Our Events in 2017

November 2017, ASA traveling short course

 

Adaptive Designs: Overview, Hurdles, and Examples


Instructor:  Professor Christopher Coffey, University of Iowa

 

When: Thursday, November 09, 2017, from 9:00 AM to 3:00 PM

Where:

East Lecture Hall, Rutgers Robert Wood Johnson Medical School

675 Hoes Lane West, 

Piscataway, NJ 08854

 

How to Register:

Please use the following link for registration:

https://asapt2017travelcourse.eventbrite.com

Regular registration: $65; student/retiree: $30

 

 

Note that refreshments and a lunch buffet are included in each registration, and parking is complimentary and available in Lots A, B & C. Event Parking signage will be at the entrance to Lots A, B & C.

 

This is a great opportunity for learning and networking. We look forward to seeing you at this exciting event.

 

 

Shou-En Lu

President, ASA Princeton-Trenton Chapter

Course Abstract: In recent years, there has been substantial interest in the use of adaptive or novel randomized trial designs.  Adaptive clinical trial designs provide the flexibility to make adjustments to aspects of the design of a clinical trial based on data reviewed at interim stages.  Although there are a large number of proposed adaptations, all generally share the common characteristic that they allow for some design modifications during an ongoing trial.  Unfortunately, the rapid proliferation of research on adaptive designs, and inconsistent use of terminology, has created confusion about the similarities, and more importantly, the differences among the techniques.  Furthermore, the implementation of adaptive designs to date does not seem consistent with the increasing attention provided to these designs in the statistical literature.  This workshop will attempt to clarify some of the confusion surrounding the use of these methods, as well as provide examples where they have been used in the past.   The workshop will be structured in two parts:

  • The first part of the course will provide some clarification on the topic and describe some of the more commonly proposed adaptive designs.  It will also focus on some specific barriers that impede the use of adaptive designs in the current environment, and will discuss future work that is needed in order to ensure that investigators can achieve the promised benefits of adaptive designs.
  • The second part of the course will provide a more in-depth discussion of the theory and implementation of adaptive designs in real-world settings.  The presenter will draw from several recent examples of studies implementing adaptive designs, and will address the strengths and weaknesses of the approaches used.  This part of the course will also summarize the results of a couple of recently completed surveys to assess the interest and attitudes of the clinical trials community in general with respect to the use of adaptive designs.

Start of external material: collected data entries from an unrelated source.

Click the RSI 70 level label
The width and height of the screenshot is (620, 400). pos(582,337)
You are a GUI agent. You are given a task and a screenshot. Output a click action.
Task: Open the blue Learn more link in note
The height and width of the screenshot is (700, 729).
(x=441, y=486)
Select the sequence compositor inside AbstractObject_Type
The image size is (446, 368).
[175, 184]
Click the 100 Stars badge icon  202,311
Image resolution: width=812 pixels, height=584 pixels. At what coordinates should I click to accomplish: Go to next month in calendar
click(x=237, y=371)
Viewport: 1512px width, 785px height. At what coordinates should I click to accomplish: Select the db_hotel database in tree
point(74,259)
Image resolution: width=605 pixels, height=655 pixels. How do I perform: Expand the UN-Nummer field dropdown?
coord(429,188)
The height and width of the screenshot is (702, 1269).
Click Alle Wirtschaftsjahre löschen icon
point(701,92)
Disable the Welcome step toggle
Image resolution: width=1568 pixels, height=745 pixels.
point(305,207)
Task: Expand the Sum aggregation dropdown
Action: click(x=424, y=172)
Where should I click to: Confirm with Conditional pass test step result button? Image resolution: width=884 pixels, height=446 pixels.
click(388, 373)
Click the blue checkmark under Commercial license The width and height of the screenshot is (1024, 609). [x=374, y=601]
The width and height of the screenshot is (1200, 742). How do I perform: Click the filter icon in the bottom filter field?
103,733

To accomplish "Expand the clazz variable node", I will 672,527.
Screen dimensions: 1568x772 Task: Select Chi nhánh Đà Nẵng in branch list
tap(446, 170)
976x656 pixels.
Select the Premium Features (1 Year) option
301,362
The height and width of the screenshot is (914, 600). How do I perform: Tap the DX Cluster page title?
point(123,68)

About the instructor: Dr. Christopher S. Coffey is Professor of Biostatistics and Director of the Clinical Trials Statistical and Data Management Center at the University of Iowa College of Public Health. He received his PhD in biostatistics in 1999 from the University of North Carolina, is a Fellow of the Society for Clinical Trials, and is a 2016 Fellow of the American Statistical Association.  His research interests include linear models, power analyses, sample size re-estimation, adaptive designs, and comparative effectiveness trials. He is nationally recognized for his methodological contributions to the design and analysis of clinical trials as well as his leadership in the coordination and conduct of clinical trials in neuroscience, cardiology, and other disease areas. He has given short courses on adaptive trials to the Society for Clinical Trials, FDA, and other professional organizations.

Agenda

Time

Topic

Speaker

08:35 - 09:05 AM

Registration, Coffee, Breakfast, and Check In

 

09:05 - 09:15 AM

Greetings and Introduction

Shou-En Lu,  ASA P-T chapter president

09:15 - 10:30 AM

Adaptive Designs: Overview, Hurdles, and Examples

Professor Christopher Coffey,

University of Iowa

10:30 - 10:45 AM

Break

10:45 AM - 12:00 PM

Adaptive Designs: Overview, Hurdles, and Examples

Professor Christopher Coffey,

University of Iowa

12:00  - 1:00 PM

Lunch Break

1:00  –  1:55 PM

Adaptive Designs: Overview, Hurdles, and Examples

Professor Christopher Coffey,

University of Iowa

1:55 - 2:05 PM

Break

2:05 - 3:00 PM

Adaptive Designs: Overview, Hurdles, and Examples

Professor Christopher Coffey,

University of Iowa

 

Parking Map

 

 

 

 

  

 


October 2017, Career Day


 

Are you anticipating a career in Statistics and want to learn about different career paths for statisticians in industry, academia, and government? Are you already working as a statistician and are an intelligent, hardworking, team player, yet you feel that you are stuck in your current role, or would you like to move up in your career? A number of prominent statisticians and senior executives have agreed to share their insights at this career development event. The event will include presentations and a panel discussion that cover a wide range of topics, including successful career development experience, and communications skills for the business world. There will be plenty of networking time to interact with representatives from a number of companies which employ statisticians. 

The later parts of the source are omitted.